Evolving Trends in Liver Transplant for Metabolic Liver Disease in the United States

Liver Transplantation - Tập 25 Số 6 - Trang 911-921 - 2019
Patrick McKiernan1,2, Armando Ganoza3, James E. Squires1,2, Robert H. Squires1,2, Jerry Vockley4, George Mazariegos3, Kyle Soltys3, Qing Sun3, Rakesh Sindhi3
1Division of Pediatric Gastroenterology, Hepatology and Nutrition,University of Pittsburgh,Pittsburgh,PA
2Pittsburgh Liver Research Center,University of Pittsburgh,Pittsburgh,PA
3Hillman Center for Pediatric Transplantation,University of Pittsburgh,Pittsburgh,PA
4Division of Medical Genetics,Children’s Hospital of Pittsburgh, University of Pittsburgh Medical Center, University of Pittsburgh,Pittsburgh,PA

Tóm tắt

Indications for liver transplantation (LT) in metabolic disease are evolving. We reviewed the US experience with primary LT for metabolic disease in the Scientific Registry for Transplant Recipients (October 1987 to June 2017) to determine the following: temporal changes in indications, longterm outcomes, and factors predicting survival. Patients were grouped by the presence of structural liver disease (SLD) and whether the defect was confined to the liver. There were 5996 patients who underwent LT for metabolic disease, 2354 (39.3%) being children. LT for metabolic disease increased in children but not in adults.

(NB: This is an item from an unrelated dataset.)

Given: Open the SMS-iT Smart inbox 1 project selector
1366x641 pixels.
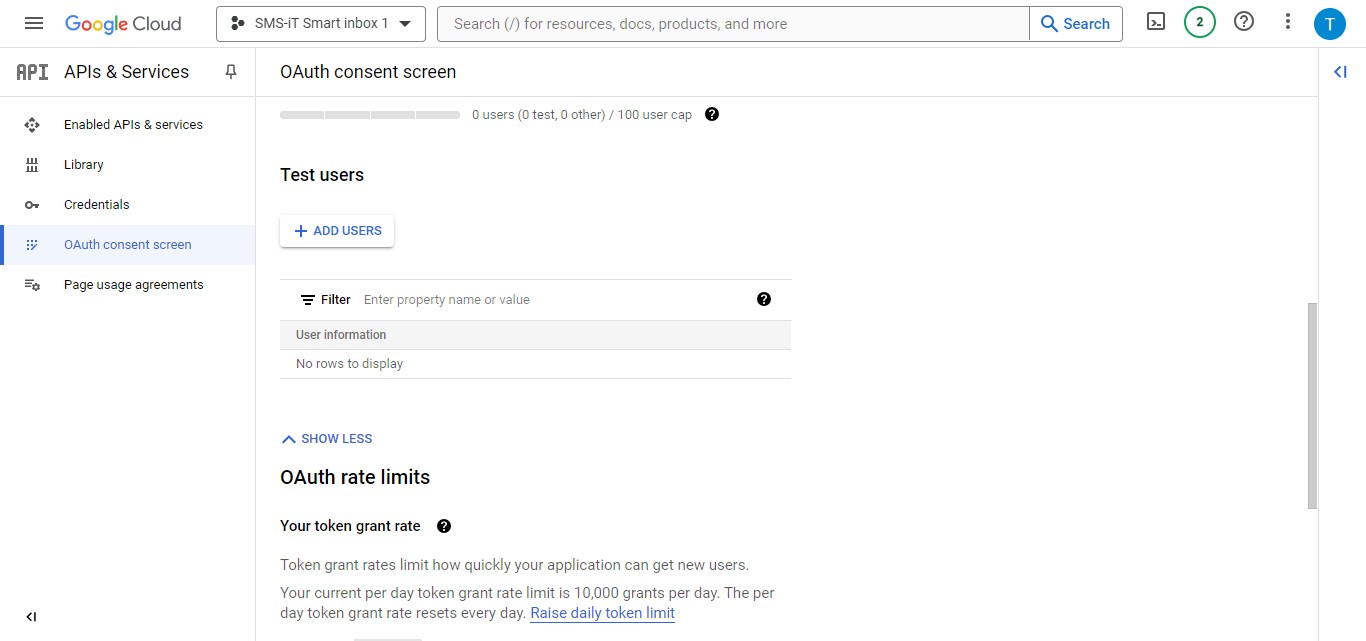Looking at the screenshot, I should coord(320,23).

Children experienced a 6‐fold increase in LT for metabolic disease without SLD. Indications for LT remained stable in adults. Living donor liver transplantation increased between era 1 and era 3 from 5.6% to 7.6% in children and 0% to 4.5% in adults. Patient and graft survival improved with time. The latest 5‐year patient survival rates were 94.5% and 81.5% in children and adults, respectively. Outcomes were worse in adults and in those with extrahepatic disease (< 0.01), whereas SLD did not affect outcomes. Survival improved with younger age at LT until age <2 years. On multivariate analysis, diagnostic category, inpatient status, age at LT, and transplant era significantly predicted outcomes in all ages with male sex predicting survival in childhood only. Children without structural disease were less likely to die awaiting LT and had improved post‐LT survival compared with children with chronic liver disease. In conclusion, LT for metabolic disease is increasingly used for phenotypic correction in children; extrahepatic manifestations significantly impact survival at all ages; where indicated, transplantation should not be unnecessarily delayed; and the development of new allocation models may be required.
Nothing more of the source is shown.